#### Provided records

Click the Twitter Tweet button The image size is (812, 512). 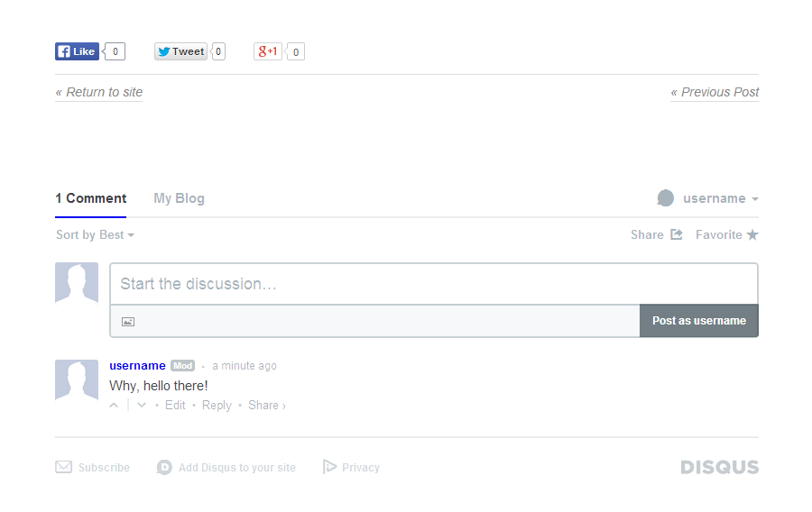click(x=180, y=51)
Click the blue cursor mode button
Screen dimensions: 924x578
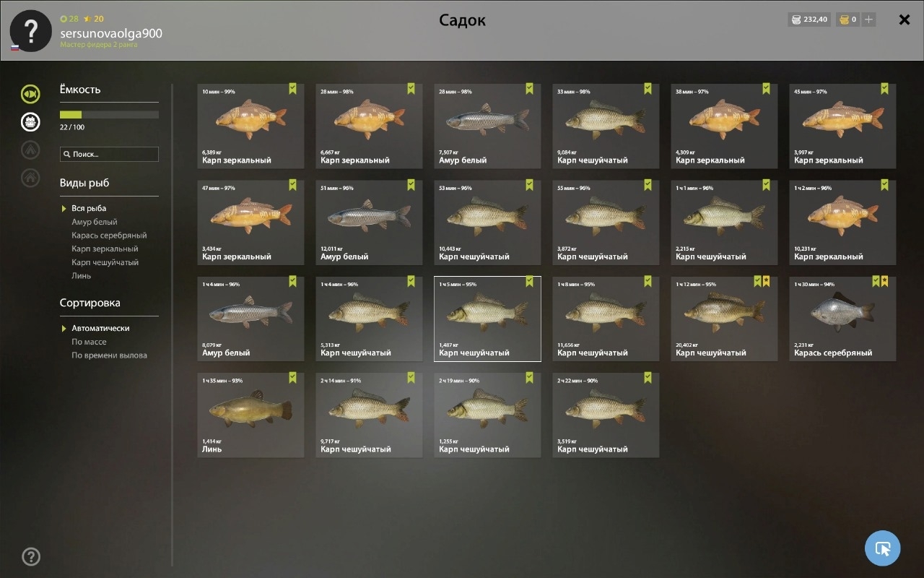point(883,548)
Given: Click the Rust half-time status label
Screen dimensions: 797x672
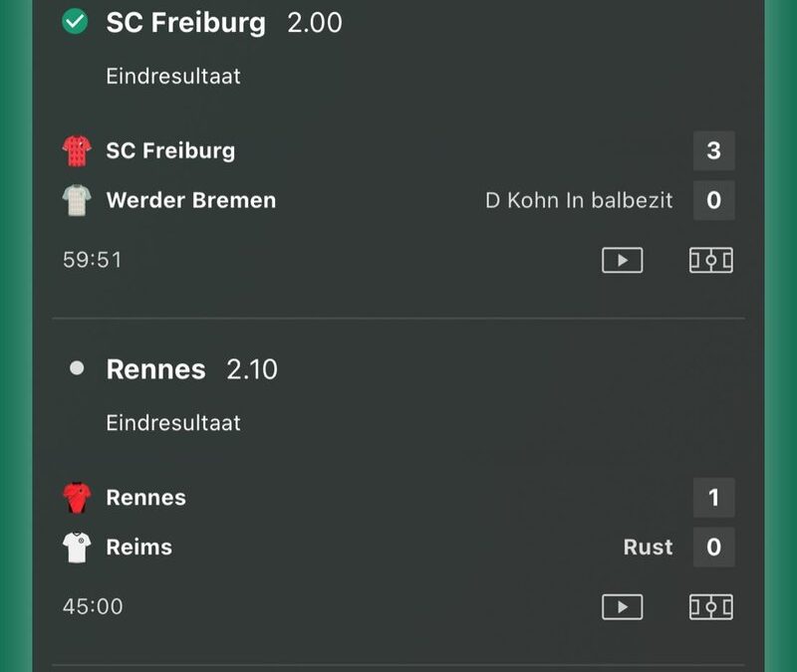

########

Task to complete:
Retype word for word the span of lines above that begins with the line containing "Screen dimensions: 924x578" and ends with the last line of the records; skip all pictures.

Response for this exercise:
Screen dimensions: 924x578
point(883,548)
Given: Click the Rust half-time status label
Screen dimensions: 797x672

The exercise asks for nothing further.